** start **

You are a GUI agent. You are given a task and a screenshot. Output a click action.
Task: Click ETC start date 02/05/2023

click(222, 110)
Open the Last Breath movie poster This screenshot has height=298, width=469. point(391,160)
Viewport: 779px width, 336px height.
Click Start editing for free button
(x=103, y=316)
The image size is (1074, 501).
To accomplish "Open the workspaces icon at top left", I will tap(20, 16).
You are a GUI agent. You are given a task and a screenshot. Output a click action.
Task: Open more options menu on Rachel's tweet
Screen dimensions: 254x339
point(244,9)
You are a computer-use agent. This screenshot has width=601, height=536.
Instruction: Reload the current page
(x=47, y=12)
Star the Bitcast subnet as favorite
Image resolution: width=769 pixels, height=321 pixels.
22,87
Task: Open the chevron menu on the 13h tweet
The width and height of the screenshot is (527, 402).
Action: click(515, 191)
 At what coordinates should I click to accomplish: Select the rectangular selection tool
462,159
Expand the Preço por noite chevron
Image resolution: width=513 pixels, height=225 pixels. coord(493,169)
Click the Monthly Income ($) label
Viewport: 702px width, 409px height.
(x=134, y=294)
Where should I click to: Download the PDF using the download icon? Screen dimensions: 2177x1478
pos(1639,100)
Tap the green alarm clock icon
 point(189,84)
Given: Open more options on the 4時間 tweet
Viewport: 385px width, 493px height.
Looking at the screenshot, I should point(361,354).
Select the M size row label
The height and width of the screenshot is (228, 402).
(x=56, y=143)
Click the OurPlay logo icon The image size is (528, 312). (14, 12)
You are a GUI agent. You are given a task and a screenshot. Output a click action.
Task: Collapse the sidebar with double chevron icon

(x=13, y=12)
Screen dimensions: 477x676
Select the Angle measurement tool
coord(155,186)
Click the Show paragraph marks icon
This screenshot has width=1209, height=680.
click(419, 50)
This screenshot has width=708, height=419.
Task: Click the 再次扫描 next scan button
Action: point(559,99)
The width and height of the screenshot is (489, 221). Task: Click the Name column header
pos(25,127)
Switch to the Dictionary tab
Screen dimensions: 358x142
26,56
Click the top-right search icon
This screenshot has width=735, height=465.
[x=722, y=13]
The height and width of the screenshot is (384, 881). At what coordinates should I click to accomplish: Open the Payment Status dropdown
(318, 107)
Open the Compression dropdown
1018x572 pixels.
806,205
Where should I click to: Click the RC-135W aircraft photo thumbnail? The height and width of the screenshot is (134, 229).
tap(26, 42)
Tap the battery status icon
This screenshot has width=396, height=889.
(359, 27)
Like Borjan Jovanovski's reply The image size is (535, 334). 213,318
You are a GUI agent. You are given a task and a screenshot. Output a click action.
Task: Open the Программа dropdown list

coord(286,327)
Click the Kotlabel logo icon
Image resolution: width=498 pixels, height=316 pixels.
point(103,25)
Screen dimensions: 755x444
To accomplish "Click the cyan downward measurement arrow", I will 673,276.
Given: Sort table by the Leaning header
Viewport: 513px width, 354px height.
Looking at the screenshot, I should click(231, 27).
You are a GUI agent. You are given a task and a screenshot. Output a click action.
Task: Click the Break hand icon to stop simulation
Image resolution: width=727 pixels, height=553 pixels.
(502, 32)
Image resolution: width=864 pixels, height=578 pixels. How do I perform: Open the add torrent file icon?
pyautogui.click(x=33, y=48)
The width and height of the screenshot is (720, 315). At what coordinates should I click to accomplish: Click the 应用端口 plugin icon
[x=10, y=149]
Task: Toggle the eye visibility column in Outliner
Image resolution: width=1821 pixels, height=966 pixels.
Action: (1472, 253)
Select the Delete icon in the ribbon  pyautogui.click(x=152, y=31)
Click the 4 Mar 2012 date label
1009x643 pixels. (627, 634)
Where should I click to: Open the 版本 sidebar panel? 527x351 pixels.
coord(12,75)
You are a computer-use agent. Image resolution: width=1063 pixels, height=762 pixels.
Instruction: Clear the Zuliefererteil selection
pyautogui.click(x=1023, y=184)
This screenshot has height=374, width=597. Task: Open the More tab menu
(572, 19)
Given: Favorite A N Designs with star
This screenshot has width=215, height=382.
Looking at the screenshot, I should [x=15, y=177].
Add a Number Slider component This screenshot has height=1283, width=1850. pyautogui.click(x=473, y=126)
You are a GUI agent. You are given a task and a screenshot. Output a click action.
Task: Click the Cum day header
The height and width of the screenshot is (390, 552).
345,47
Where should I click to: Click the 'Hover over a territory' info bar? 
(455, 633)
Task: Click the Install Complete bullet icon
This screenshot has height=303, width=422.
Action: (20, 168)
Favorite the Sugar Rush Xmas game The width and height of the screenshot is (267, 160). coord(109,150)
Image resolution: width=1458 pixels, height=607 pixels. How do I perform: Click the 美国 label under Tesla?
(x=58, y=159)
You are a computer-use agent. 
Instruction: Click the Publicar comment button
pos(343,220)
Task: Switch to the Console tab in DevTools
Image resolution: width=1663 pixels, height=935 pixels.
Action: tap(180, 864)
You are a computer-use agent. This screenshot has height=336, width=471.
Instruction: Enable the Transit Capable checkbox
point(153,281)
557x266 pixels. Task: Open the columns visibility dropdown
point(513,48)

** end **

**GIVEN EXERCISE**
Rewrite all the lines above, putting "UI agent" wherever "GUI agent" appears and leaving everything else untouched.

**EXERCISE OUTPUT**
You are a UI agent. You are given a task and a screenshot. Output a click action.
Task: Click ETC start date 02/05/2023

click(222, 110)
Open the Last Breath movie poster This screenshot has height=298, width=469. point(391,160)
Viewport: 779px width, 336px height.
Click Start editing for free button
(x=103, y=316)
The image size is (1074, 501).
To accomplish "Open the workspaces icon at top left", I will tap(20, 16).
You are a UI agent. You are given a task and a screenshot. Output a click action.
Task: Open more options menu on Rachel's tweet
Screen dimensions: 254x339
point(244,9)
You are a computer-use agent. This screenshot has width=601, height=536.
Instruction: Reload the current page
(x=47, y=12)
Star the Bitcast subnet as favorite
Image resolution: width=769 pixels, height=321 pixels.
22,87
Task: Open the chevron menu on the 13h tweet
The width and height of the screenshot is (527, 402).
Action: click(515, 191)
 At what coordinates should I click to accomplish: Select the rectangular selection tool
462,159
Expand the Preço por noite chevron
Image resolution: width=513 pixels, height=225 pixels. coord(493,169)
Click the Monthly Income ($) label
Viewport: 702px width, 409px height.
(x=134, y=294)
Where should I click to: Download the PDF using the download icon? Screen dimensions: 2177x1478
pos(1639,100)
Tap the green alarm clock icon
 point(189,84)
Given: Open more options on the 4時間 tweet
Viewport: 385px width, 493px height.
Looking at the screenshot, I should point(361,354).
Select the M size row label
The height and width of the screenshot is (228, 402).
(x=56, y=143)
Click the OurPlay logo icon The image size is (528, 312). (14, 12)
You are a UI agent. You are given a task and a screenshot. Output a click action.
Task: Collapse the sidebar with double chevron icon

(x=13, y=12)
Screen dimensions: 477x676
Select the Angle measurement tool
coord(155,186)
Click the Show paragraph marks icon
This screenshot has width=1209, height=680.
click(419, 50)
This screenshot has width=708, height=419.
Task: Click the 再次扫描 next scan button
Action: point(559,99)
The width and height of the screenshot is (489, 221). Task: Click the Name column header
pos(25,127)
Switch to the Dictionary tab
Screen dimensions: 358x142
26,56
Click the top-right search icon
This screenshot has width=735, height=465.
[x=722, y=13]
The height and width of the screenshot is (384, 881). At what coordinates should I click to accomplish: Open the Payment Status dropdown
(318, 107)
Open the Compression dropdown
1018x572 pixels.
806,205
Where should I click to: Click the RC-135W aircraft photo thumbnail? The height and width of the screenshot is (134, 229).
tap(26, 42)
Tap the battery status icon
This screenshot has width=396, height=889.
(359, 27)
Like Borjan Jovanovski's reply The image size is (535, 334). 213,318
You are a UI agent. You are given a task and a screenshot. Output a click action.
Task: Open the Программа dropdown list

coord(286,327)
Click the Kotlabel logo icon
Image resolution: width=498 pixels, height=316 pixels.
point(103,25)
Screen dimensions: 755x444
To accomplish "Click the cyan downward measurement arrow", I will 673,276.
Given: Sort table by the Leaning header
Viewport: 513px width, 354px height.
Looking at the screenshot, I should click(231, 27).
You are a UI agent. You are given a task and a screenshot. Output a click action.
Task: Click the Break hand icon to stop simulation
Image resolution: width=727 pixels, height=553 pixels.
(502, 32)
Image resolution: width=864 pixels, height=578 pixels. How do I perform: Open the add torrent file icon?
pyautogui.click(x=33, y=48)
The width and height of the screenshot is (720, 315). At what coordinates should I click to accomplish: Click the 应用端口 plugin icon
[x=10, y=149]
Task: Toggle the eye visibility column in Outliner
Image resolution: width=1821 pixels, height=966 pixels.
Action: (1472, 253)
Select the Delete icon in the ribbon  pyautogui.click(x=152, y=31)
Click the 4 Mar 2012 date label
1009x643 pixels. (627, 634)
Where should I click to: Open the 版本 sidebar panel? 527x351 pixels.
coord(12,75)
You are a computer-use agent. Image resolution: width=1063 pixels, height=762 pixels.
Instruction: Clear the Zuliefererteil selection
pyautogui.click(x=1023, y=184)
This screenshot has height=374, width=597. Task: Open the More tab menu
(572, 19)
Given: Favorite A N Designs with star
This screenshot has width=215, height=382.
Looking at the screenshot, I should [x=15, y=177].
Add a Number Slider component This screenshot has height=1283, width=1850. pyautogui.click(x=473, y=126)
You are a UI agent. You are given a task and a screenshot. Output a click action.
Task: Click the Cum day header
The height and width of the screenshot is (390, 552).
345,47
Where should I click to: Click the 'Hover over a territory' info bar? 
(455, 633)
Task: Click the Install Complete bullet icon
This screenshot has height=303, width=422.
Action: (20, 168)
Favorite the Sugar Rush Xmas game The width and height of the screenshot is (267, 160). coord(109,150)
Image resolution: width=1458 pixels, height=607 pixels. How do I perform: Click the 美国 label under Tesla?
(x=58, y=159)
You are a computer-use agent. 
Instruction: Click the Publicar comment button
pos(343,220)
Task: Switch to the Console tab in DevTools
Image resolution: width=1663 pixels, height=935 pixels.
Action: tap(180, 864)
You are a computer-use agent. This screenshot has height=336, width=471.
Instruction: Enable the Transit Capable checkbox
point(153,281)
557x266 pixels. Task: Open the columns visibility dropdown
point(513,48)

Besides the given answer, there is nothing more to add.